Page was a member of The Yardbirds before recruiting members for the band that would soon be known as Led Zeppelin in 1968. The band stopped recording music and touring by 1980, but Page has remained in the music business into his 70s. Clapton was a member of the band Cream from 1966 to 1968 and has enjoyed a prosperous solo career ever since, with songs like "Cocaine" and "Wonderful Tonight." 

George Harrison's wife famously left him for Clapton in the late 1970s, despite the fact that Harrison and Clapton were good friends. Not much of a feud ensued between Harrison and Clapton, but Clapton did have a feud with Page in the 1960s.

Andrew Loog Oldham wanted recordings by Jimmy Page and Eric Clapton

In today's music industry, collaborations are common. Artists often work with others whom they admire and it is profitable to do so. Writers, producers, singers, and musicians alike often work with multiple people, leaving only a few degrees of separation between A-listers. The same can be said for the earlier days of the modern music industry.
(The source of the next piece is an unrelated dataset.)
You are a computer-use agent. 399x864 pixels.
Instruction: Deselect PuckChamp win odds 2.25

Far Out describes the London music scene as "tight-knit" during the 1960s. Among those creatives rubbing elbows were Eric Clapton and Jimmy Page. Clapton and Page were both members of The Yardbirds, but not at the same time. Clapton and Page had jam sessions together, even making some blues recordings. Their tapes caught the attention of Rolling Stones manager Andrew Loog Oldham. Page had done some work with The Bluesbreakers under the record label that Oldham owned. Oldham pressured Page to give him the tapes of the blues recordings that he did with Clapton. Page ended up recording overdubs with members of the Rolling Stones and the records went on sale. Clapton was not happy.

Jimmy Page and Eric Clapton performed together in 1983

Jimmy Page maintains that he did not profit from the recordings and did not want them to be released. This did not alleviate the "mistrust" that Eric Clapton now felt (per Cheatsheet). The falling out seemed to have occurred without much fuss, but the friendship seemingly did not continue as it once had.
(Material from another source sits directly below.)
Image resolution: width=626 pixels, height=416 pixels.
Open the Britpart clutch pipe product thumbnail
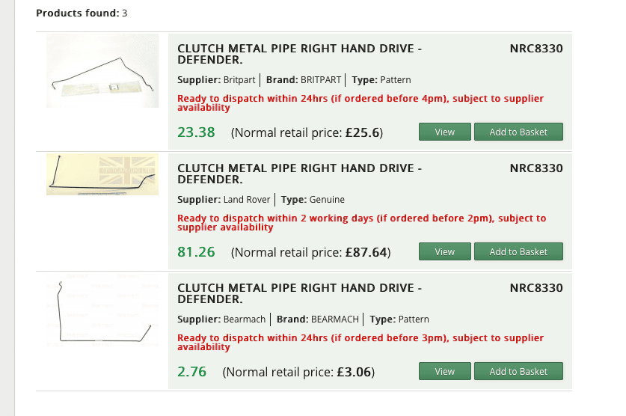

In 1983, Page and Clapton both played at a Multiple Sclerosis benefit concert surrounding Ronnie Lane, a fellow musician dealing with the disease. Other big names who performed included Charlie Watts of the Rolling Stones, Jeff Beck (another former member of The Yardbirds), and Lane's former bandmate Rod Stewart. As documented by Rolling Stone, the performance that Page, Clapton, and Beck gave together was one to remember, but there was still a bit of awkwardness between Page and Clapton. However, Clapton offered little insight to their relationship when asked about Beck and Page when he stated, "I think their characters have become very clear." That statement was definitely unclear, but it does not suggest any reconciliation.